We had a new home built an moved in January 2016. The HDMI ports on my Vizio 60" TV have been fried from electrical surge at least 10 times in the past two years. At least two of these times, the satellite receiver and the power board to TV were fried as well but most times it is just the HDMI port. Each time the receiver was replaced and if no HDMI ports were working the mother board was replaced. It just happened again lastnight during a storm although twice before the HDMI got fried on a nice sunny day. RCA cables are currently working but we want to know what is causing this. Two electricians have investigated with no solution yet. Please help.
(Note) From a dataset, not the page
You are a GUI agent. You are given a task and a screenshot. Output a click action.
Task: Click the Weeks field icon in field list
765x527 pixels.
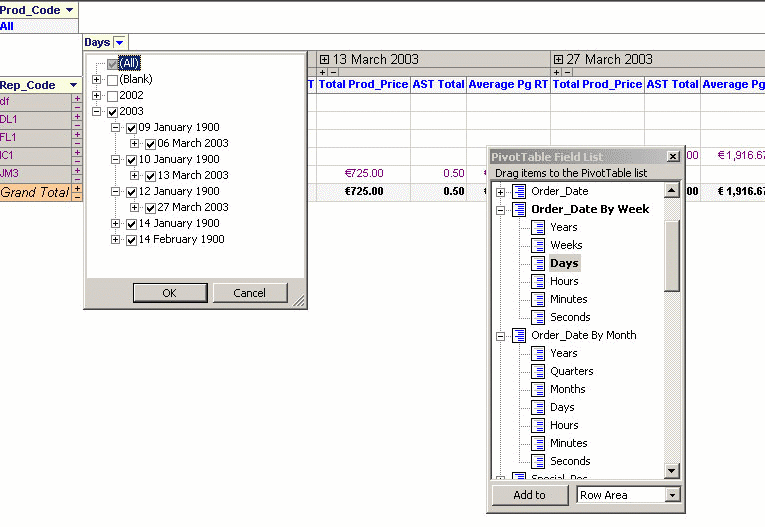coord(537,245)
Reminiscent of a period when every time there was a storm I needed a new telephone answering machine - no one knew why and it was nobody's fault. In time it just stopped happening, presumably for no particular reason. I suspect either the telecoms or electric company quietly fixed the fault without admitting liability. When you say your HDMI ports were fried, you don't indicate if that is a literal description - they showed clear physical damage from high voltage, sparking, arcing, heat discolouration..? I only have two suggestions - to ensure there is a good ground connection to the household even if you have to have an independent ground installed and to protect every device that contains a computer of any type with surge protection including telecoms, plus area protection...
Thank you Vernon Taylor for your suggestions. There has never been a sign of a burn, etc. at the ports. Our original electrician checked the ground, etc. several times and said it was good. The area where this TV is the only area we have had electrical issues. We also had the propane line going to our gas logs get struck one evening (same area/wall). We didn't know that is what happened until the next morning when I heard a small explosion (thank God I was home). I ran to the area to find a torch of fire coming from the fireplace. Fire Dept. came, etc. and had to tear the wall out because it was still hot. Investigator could not determine a cause. Power company came to check the ground and said it was fine but we have insider information that their ground at the transformer was not sufficient. We already had some of the best surge protectors at the outlets but we added a whole house surge protector from the power company after the fire. A couple months went by without any additional issues. Then the HDMI issue returned... just hear a pop each time and "no signal" appears. Had a different electrician inspect and he found the the power company had good ground but the original electrician did not have their ground connected to our panel box. We hoped for sure this was the problem all along but we have been through this 3 times now since early Summer and so no more HDMI ports are working. Sorry for the lengthy reply but it is a long long story.
I have only one thought just now and it is a bit wild. I remember how it was discovered how some CO2 fire extinguishers were sometimes ineffective - the jet of gas was causing a build up of static electricity in the plastic horn; enough to cause a spark that would reignite the fire it was being used on.
I wonder if your basic problem is a static buildup and discharge? I wonder if your propane line (or something else) is becoming charged by the movement of gas inside or by the sudden release of pressure at the nozzle or inside the pressure regulator or gas control?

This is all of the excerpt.